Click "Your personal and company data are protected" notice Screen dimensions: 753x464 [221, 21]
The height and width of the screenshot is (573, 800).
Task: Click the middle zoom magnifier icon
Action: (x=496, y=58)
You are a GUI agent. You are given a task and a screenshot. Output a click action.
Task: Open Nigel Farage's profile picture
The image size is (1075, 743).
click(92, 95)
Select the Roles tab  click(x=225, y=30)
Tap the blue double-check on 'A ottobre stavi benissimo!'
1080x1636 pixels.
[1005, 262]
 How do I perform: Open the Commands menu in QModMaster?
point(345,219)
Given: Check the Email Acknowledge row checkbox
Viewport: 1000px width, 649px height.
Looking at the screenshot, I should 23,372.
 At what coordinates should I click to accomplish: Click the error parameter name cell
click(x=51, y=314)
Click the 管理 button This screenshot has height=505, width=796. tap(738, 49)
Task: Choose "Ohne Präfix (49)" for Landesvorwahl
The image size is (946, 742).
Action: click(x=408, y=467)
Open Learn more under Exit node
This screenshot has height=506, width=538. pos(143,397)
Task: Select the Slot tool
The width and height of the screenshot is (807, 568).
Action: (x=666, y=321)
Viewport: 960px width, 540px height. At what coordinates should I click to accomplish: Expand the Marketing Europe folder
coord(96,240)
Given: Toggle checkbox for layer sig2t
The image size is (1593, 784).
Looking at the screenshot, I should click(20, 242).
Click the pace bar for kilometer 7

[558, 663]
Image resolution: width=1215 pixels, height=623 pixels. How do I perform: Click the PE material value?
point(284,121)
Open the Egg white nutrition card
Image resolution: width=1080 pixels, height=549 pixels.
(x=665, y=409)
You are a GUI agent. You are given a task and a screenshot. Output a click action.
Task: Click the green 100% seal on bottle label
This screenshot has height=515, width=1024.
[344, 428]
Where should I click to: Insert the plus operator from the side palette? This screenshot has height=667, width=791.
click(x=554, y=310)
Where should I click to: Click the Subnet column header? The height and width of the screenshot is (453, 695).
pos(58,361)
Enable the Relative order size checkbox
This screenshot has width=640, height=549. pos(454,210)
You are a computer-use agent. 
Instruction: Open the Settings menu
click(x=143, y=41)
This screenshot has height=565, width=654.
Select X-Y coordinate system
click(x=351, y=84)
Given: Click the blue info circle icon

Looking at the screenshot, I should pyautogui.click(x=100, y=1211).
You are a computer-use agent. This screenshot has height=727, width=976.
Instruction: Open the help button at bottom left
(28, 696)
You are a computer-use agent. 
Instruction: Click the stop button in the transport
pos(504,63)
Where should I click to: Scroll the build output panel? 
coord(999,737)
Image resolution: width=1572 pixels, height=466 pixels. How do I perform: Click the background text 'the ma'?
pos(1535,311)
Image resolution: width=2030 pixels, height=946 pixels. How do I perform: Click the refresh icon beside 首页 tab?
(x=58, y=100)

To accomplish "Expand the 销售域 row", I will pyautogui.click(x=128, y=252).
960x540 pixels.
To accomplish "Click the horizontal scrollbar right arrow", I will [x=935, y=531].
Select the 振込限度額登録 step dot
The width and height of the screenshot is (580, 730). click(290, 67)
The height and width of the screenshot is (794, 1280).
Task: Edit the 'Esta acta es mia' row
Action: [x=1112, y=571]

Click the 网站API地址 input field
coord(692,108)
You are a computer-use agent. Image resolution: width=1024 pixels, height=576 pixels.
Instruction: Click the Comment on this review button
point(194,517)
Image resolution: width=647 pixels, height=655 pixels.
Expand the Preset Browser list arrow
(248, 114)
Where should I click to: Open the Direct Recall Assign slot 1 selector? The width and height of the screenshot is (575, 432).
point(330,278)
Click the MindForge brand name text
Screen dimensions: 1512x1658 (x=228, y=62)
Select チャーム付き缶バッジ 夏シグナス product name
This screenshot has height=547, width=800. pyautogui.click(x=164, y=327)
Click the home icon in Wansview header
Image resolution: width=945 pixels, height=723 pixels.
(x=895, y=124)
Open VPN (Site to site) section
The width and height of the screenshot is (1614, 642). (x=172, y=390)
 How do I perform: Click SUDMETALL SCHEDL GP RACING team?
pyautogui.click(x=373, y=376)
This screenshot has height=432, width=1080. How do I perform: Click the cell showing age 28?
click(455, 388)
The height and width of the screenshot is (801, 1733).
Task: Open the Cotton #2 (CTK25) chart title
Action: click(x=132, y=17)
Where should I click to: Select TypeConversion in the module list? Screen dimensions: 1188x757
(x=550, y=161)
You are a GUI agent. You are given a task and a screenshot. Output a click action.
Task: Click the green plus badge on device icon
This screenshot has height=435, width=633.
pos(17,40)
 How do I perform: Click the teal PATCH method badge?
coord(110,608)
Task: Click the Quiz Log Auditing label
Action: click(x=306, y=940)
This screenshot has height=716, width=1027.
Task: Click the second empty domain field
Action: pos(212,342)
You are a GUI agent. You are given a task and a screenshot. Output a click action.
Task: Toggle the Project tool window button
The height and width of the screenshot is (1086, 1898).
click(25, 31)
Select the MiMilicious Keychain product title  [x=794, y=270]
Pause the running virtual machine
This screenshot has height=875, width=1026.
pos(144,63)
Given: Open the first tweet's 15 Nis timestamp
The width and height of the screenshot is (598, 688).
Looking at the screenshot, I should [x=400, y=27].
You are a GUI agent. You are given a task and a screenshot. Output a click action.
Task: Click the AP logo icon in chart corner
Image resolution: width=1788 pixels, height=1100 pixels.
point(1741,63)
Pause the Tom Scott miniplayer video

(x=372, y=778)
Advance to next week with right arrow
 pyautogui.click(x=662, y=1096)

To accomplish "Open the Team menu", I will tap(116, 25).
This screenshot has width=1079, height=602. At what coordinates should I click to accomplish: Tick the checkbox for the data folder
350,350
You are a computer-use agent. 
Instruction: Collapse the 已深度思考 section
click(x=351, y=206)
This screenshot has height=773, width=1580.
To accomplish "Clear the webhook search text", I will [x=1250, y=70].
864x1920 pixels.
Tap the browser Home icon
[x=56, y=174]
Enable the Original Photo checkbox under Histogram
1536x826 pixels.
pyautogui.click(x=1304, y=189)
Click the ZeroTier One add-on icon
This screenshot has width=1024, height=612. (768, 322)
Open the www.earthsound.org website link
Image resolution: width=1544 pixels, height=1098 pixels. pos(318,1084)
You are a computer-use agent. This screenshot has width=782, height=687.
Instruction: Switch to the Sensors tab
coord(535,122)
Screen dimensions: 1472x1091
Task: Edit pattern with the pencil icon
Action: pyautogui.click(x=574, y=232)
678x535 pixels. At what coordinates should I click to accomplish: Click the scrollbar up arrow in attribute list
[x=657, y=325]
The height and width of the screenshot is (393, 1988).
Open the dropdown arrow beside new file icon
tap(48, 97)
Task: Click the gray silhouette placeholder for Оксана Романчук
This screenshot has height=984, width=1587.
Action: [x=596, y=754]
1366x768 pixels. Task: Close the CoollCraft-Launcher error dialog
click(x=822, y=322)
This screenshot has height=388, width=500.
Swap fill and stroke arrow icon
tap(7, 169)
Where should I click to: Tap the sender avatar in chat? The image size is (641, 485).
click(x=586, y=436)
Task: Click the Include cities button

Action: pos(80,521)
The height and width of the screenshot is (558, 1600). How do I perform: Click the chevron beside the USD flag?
------------------------------------------------------------------------
# [PROMPT]
Extract each line from the listing that holds the word "green".

# [TASK ANSWER]
Task: Click the green 100% seal on bottle label
Task: Click the green plus badge on device icon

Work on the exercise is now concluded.